Table 3: Logical Interfaces
FIPS 140-2 Logical
Interface
Module Equivalent
Data Input API input parameters – plaintext and/or ciphertext data.
Data Output API output parameters and return values – plaintext and/or ciphertext
data
Control Input API method calls – method calls, or input parameters, that specify
commands and/or control data used to control the operation of the
module.
Status Output API output parameters and return/error codes that provide status
information used to indicate the state of the module.
2.3 Modes of Operation
There will be two modes of operation: Approved and Non-approved. The module will be in FIPS-
approved mode when the appropriate factory is called. To verify that a module is in the
Approved Mode of operation, the user can call a FIPS-approved mode status method
(FipsModeIndicator.isFipsMode()). If the module is configured to allow approved and
non-approved mode operation, setting the following JVM system property - -
Dtitaniam.fips-approved=true and restarting it will switch to approved mode.

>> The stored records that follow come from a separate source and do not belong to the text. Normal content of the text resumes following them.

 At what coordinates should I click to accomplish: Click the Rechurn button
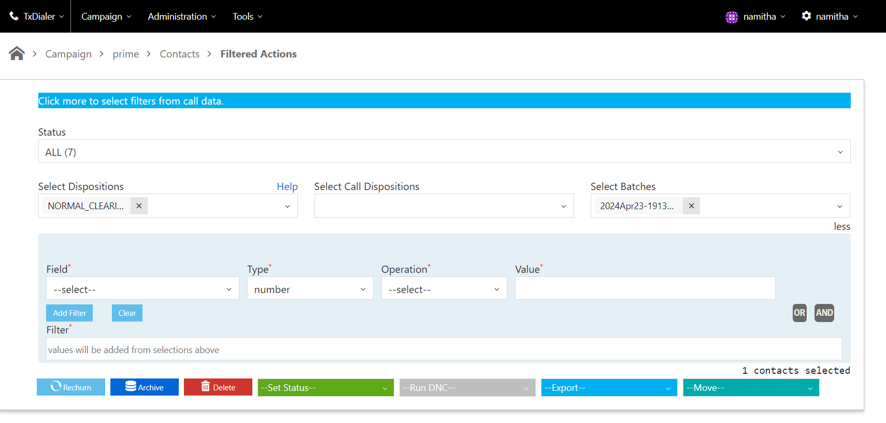point(71,387)
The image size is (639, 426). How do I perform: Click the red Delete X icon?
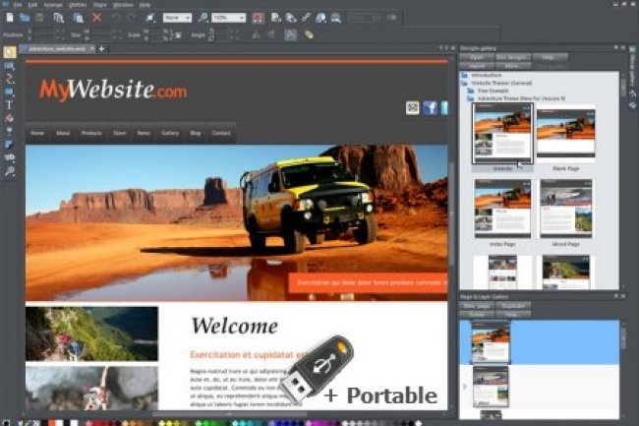tap(96, 18)
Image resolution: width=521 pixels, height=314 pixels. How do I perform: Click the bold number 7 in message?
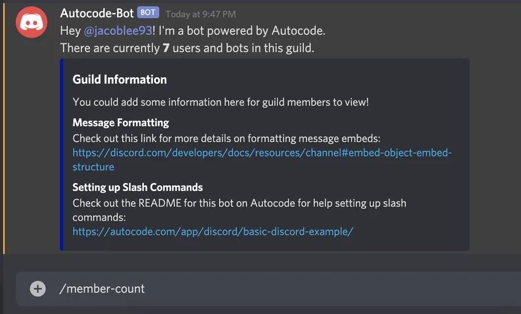point(166,48)
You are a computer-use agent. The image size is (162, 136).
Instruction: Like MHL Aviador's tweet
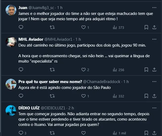pos(84,70)
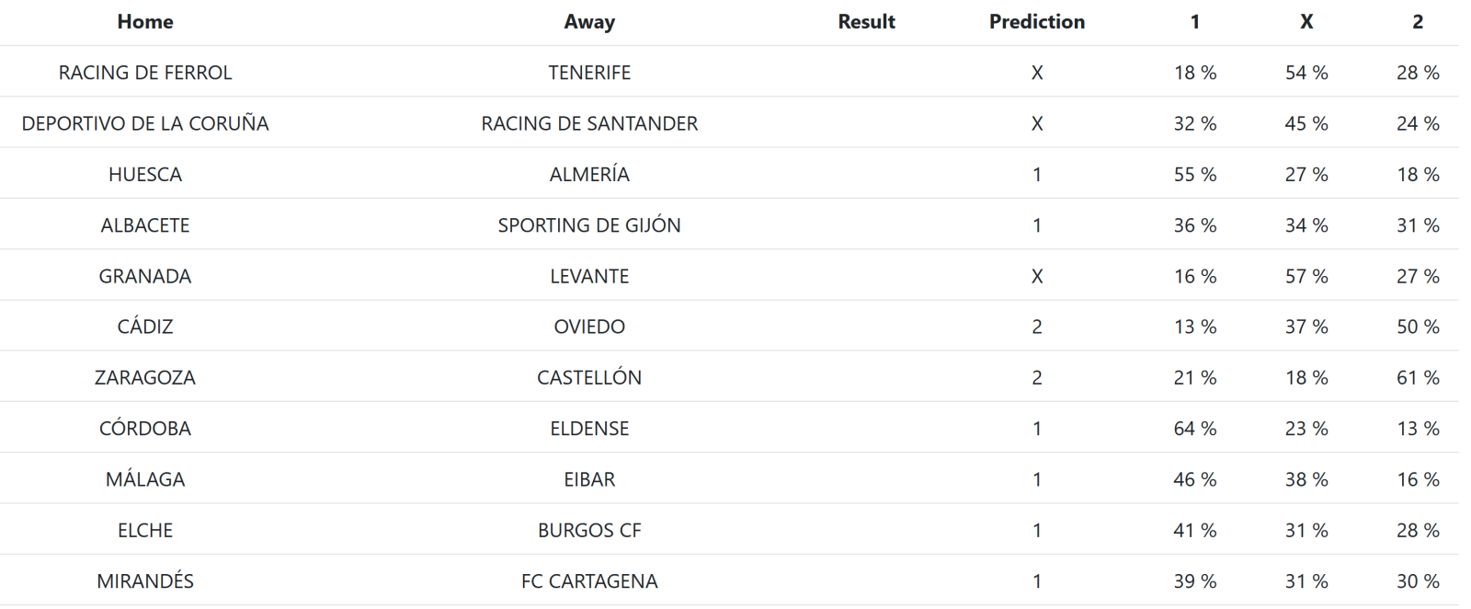Image resolution: width=1471 pixels, height=609 pixels.
Task: Click FC CARTAGENA team name
Action: click(x=589, y=581)
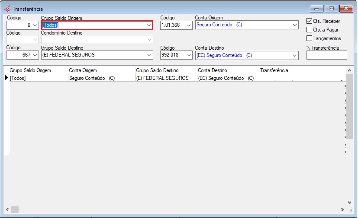The height and width of the screenshot is (218, 358).
Task: Click the Transferência column header
Action: [x=274, y=70]
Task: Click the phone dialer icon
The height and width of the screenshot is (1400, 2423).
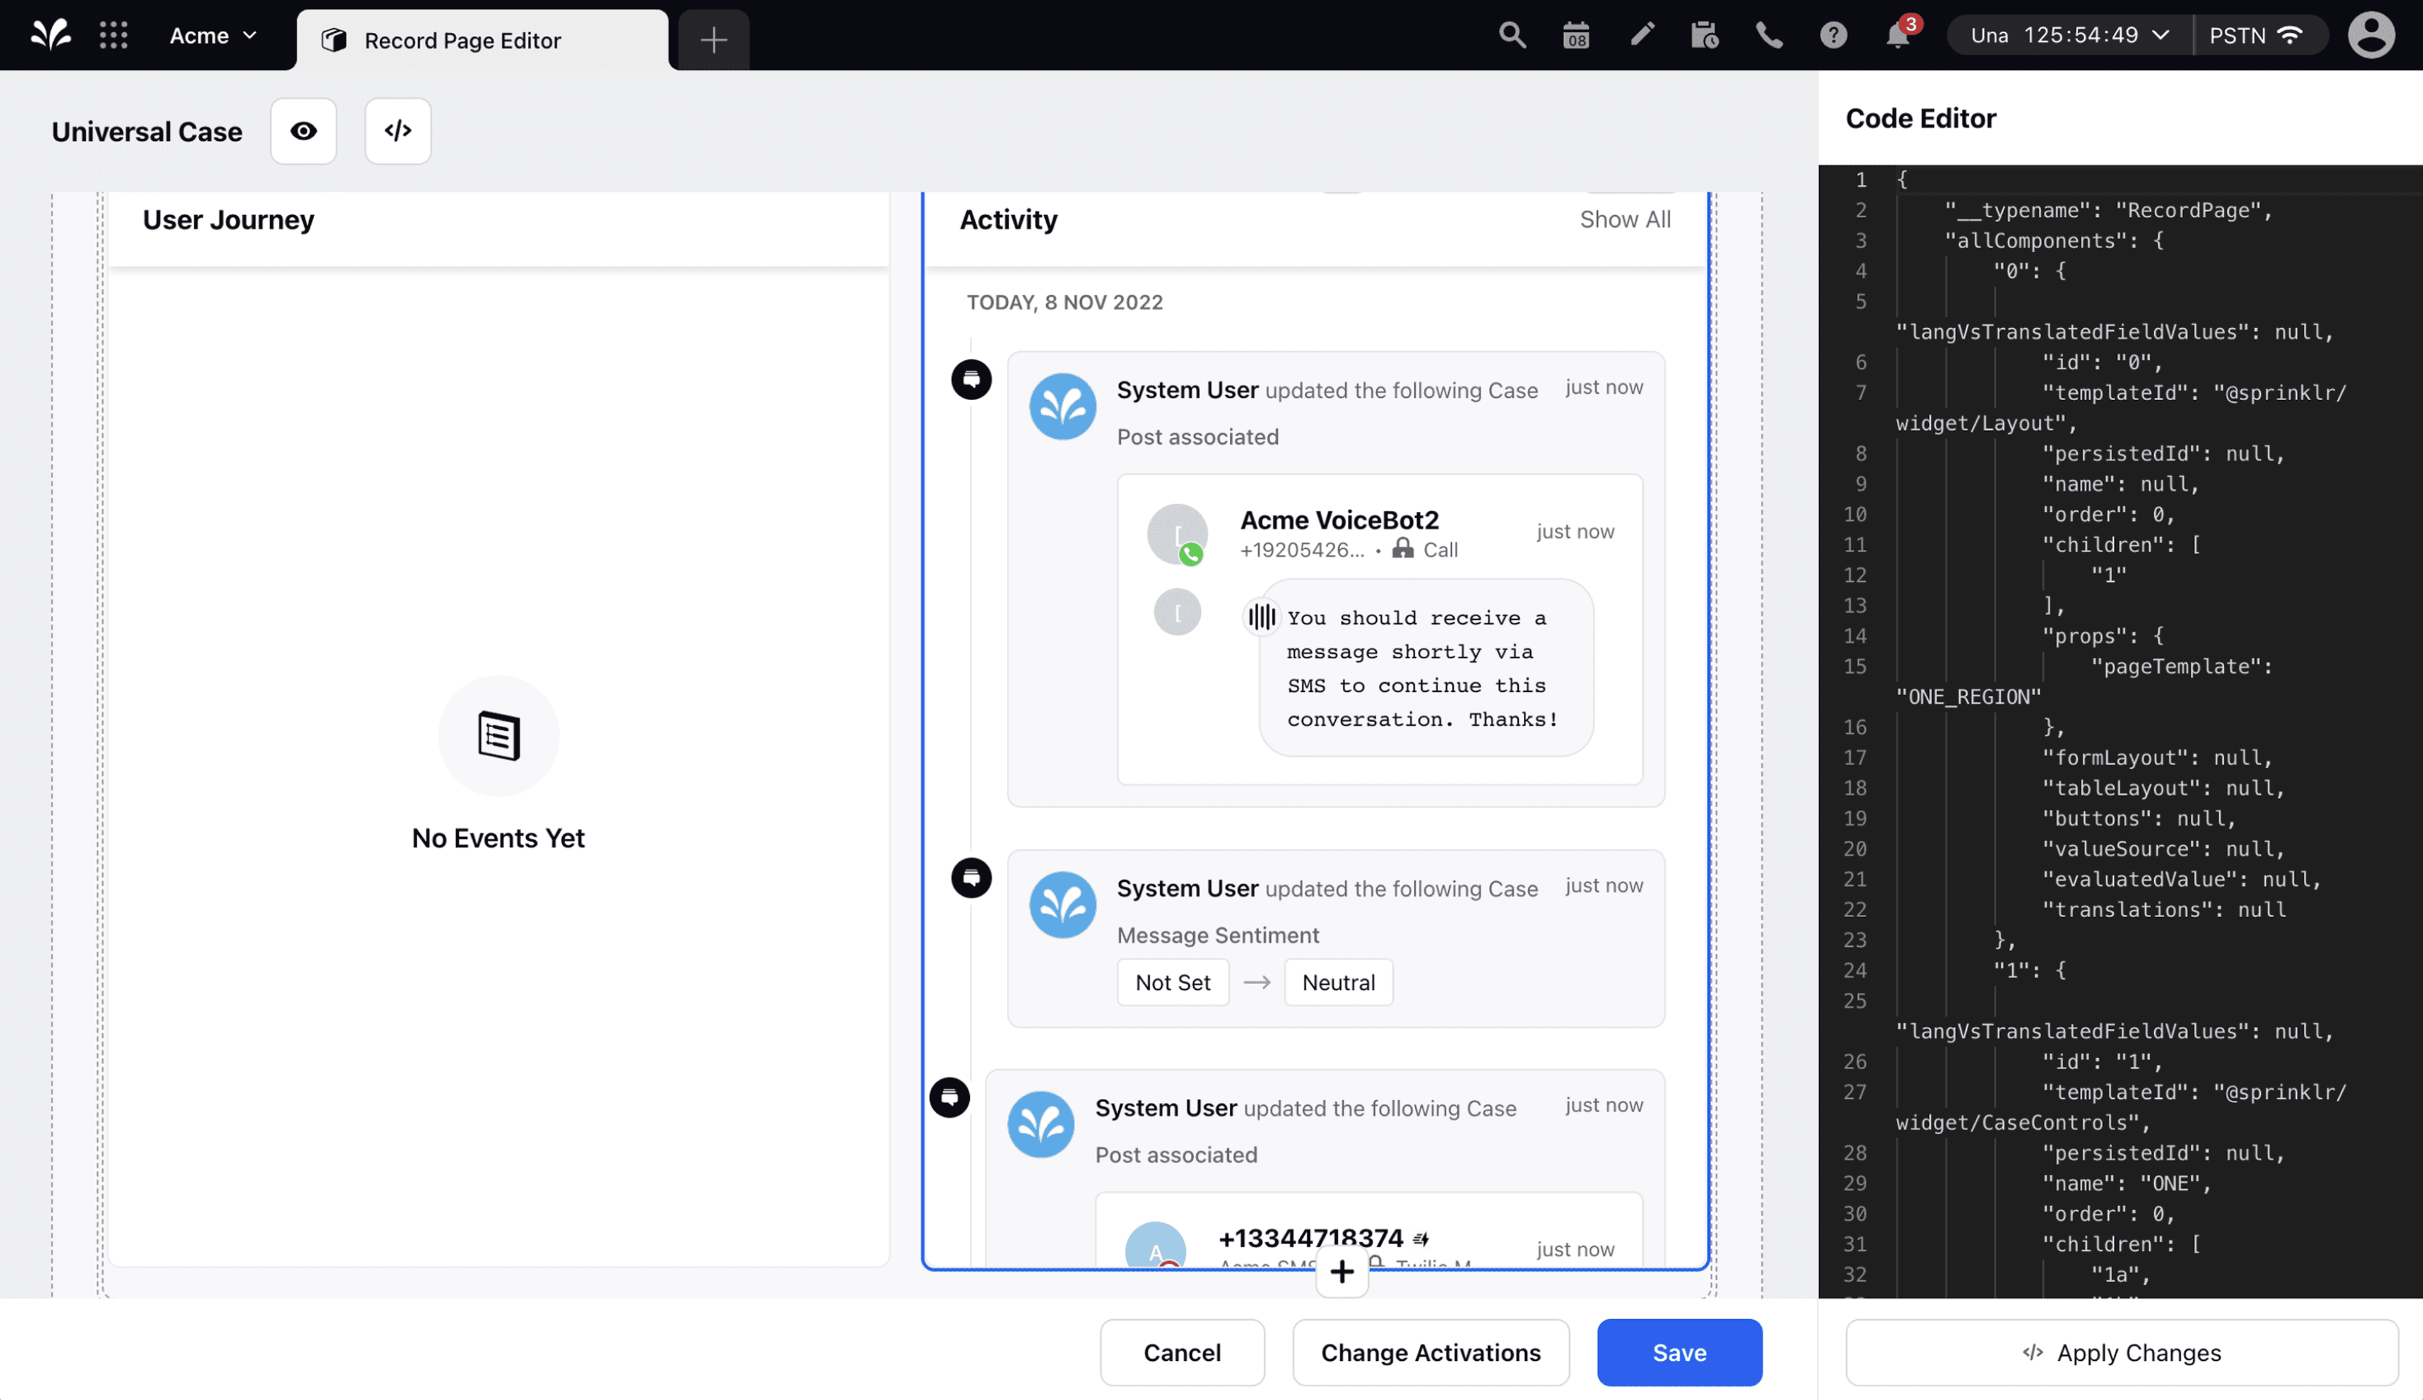Action: [x=1769, y=36]
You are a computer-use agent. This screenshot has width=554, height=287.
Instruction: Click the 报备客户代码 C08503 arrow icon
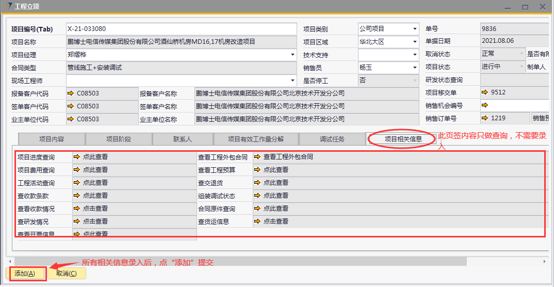pos(71,93)
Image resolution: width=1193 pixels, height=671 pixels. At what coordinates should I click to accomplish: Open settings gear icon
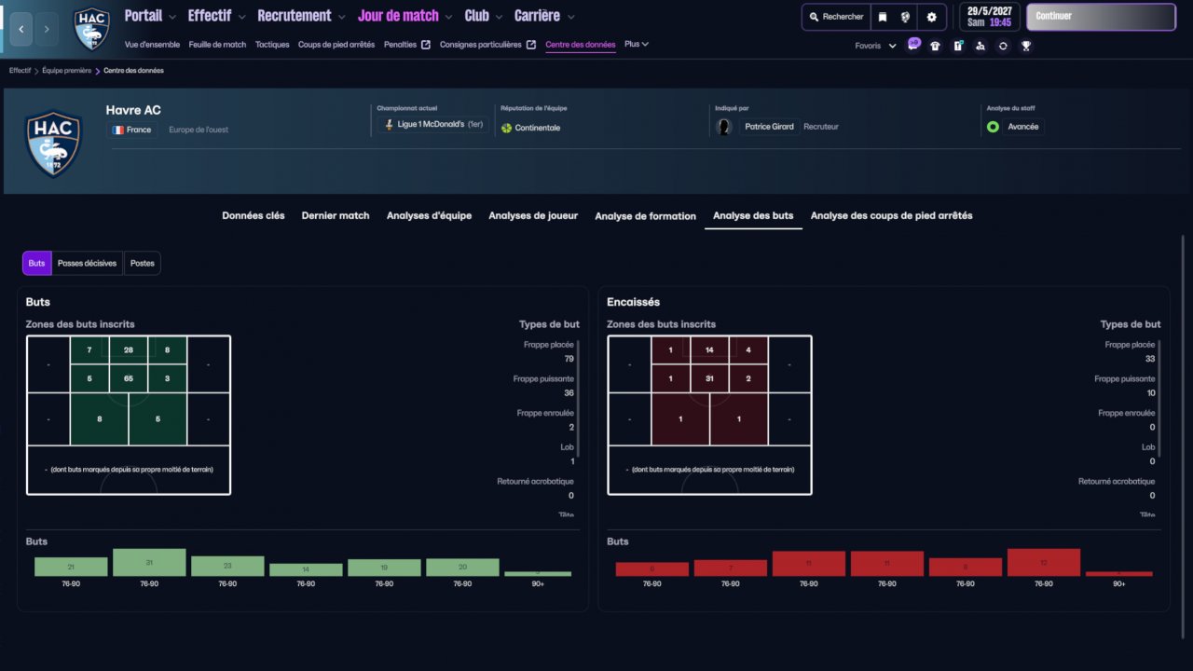point(931,17)
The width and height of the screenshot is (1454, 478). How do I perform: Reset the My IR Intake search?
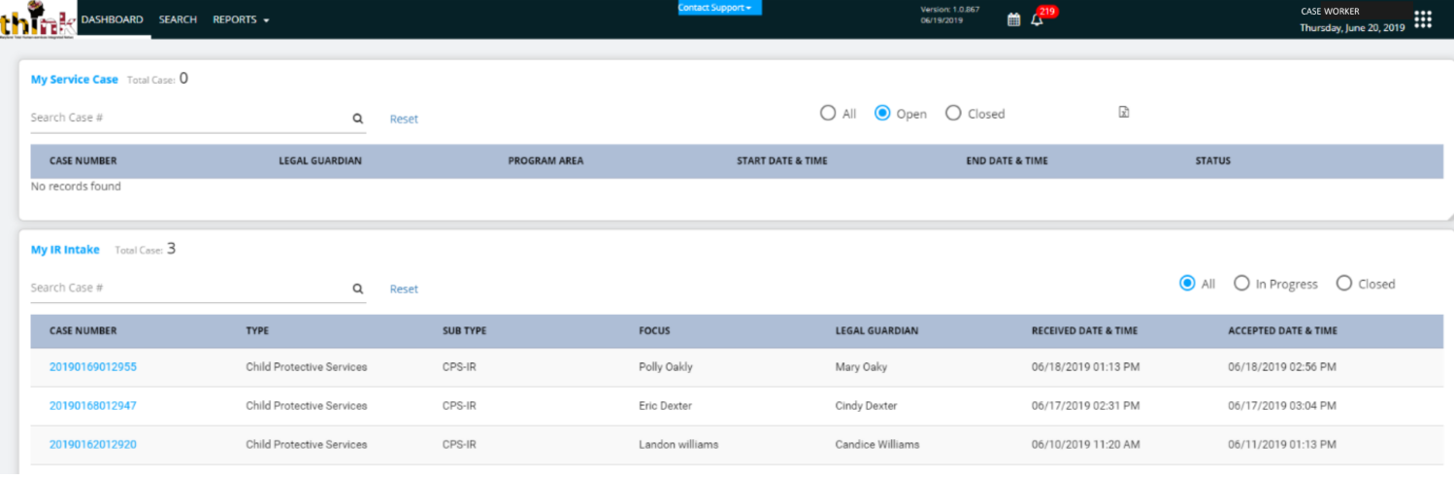[x=404, y=289]
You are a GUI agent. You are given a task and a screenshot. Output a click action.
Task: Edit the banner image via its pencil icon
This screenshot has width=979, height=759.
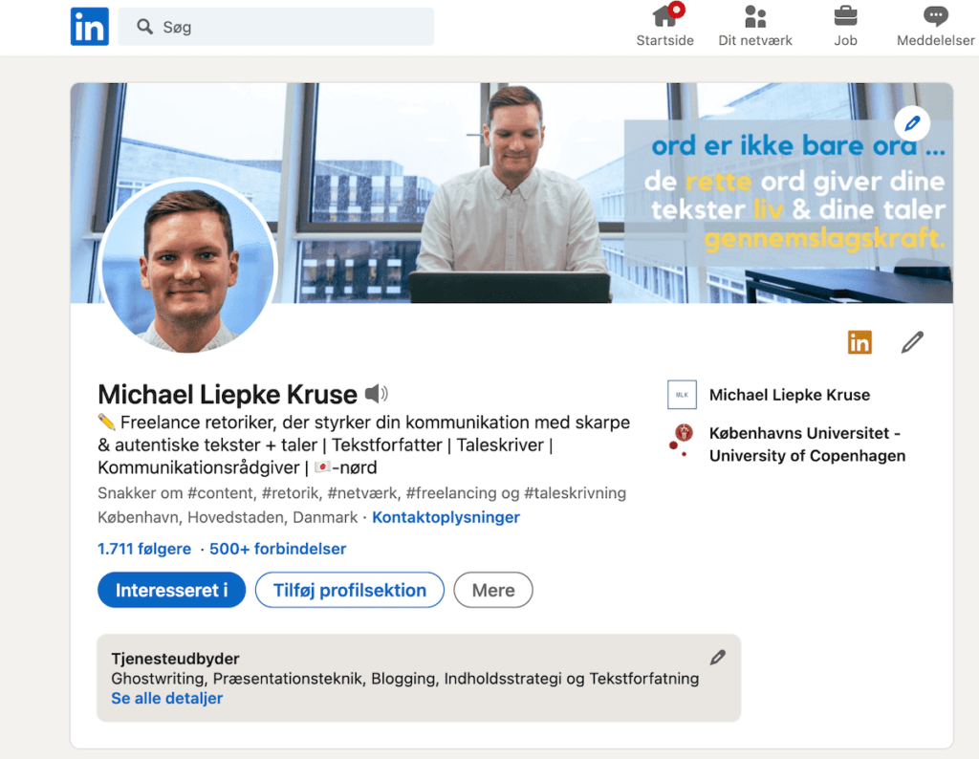912,123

In FIPS-approved mode, the module will not provide non-approved algorithms, therefore,
exceptions will be called if the user tries to access non-approved algorithms in the Approved
Mode.
2.4 Module Configuration
In default operation the module will start with both approved and non-approved mode enabled.
If the module detects that the system property titaniam.fips-approved is set to true the
module will start in approved mode and non-approved mode functionality will not be available.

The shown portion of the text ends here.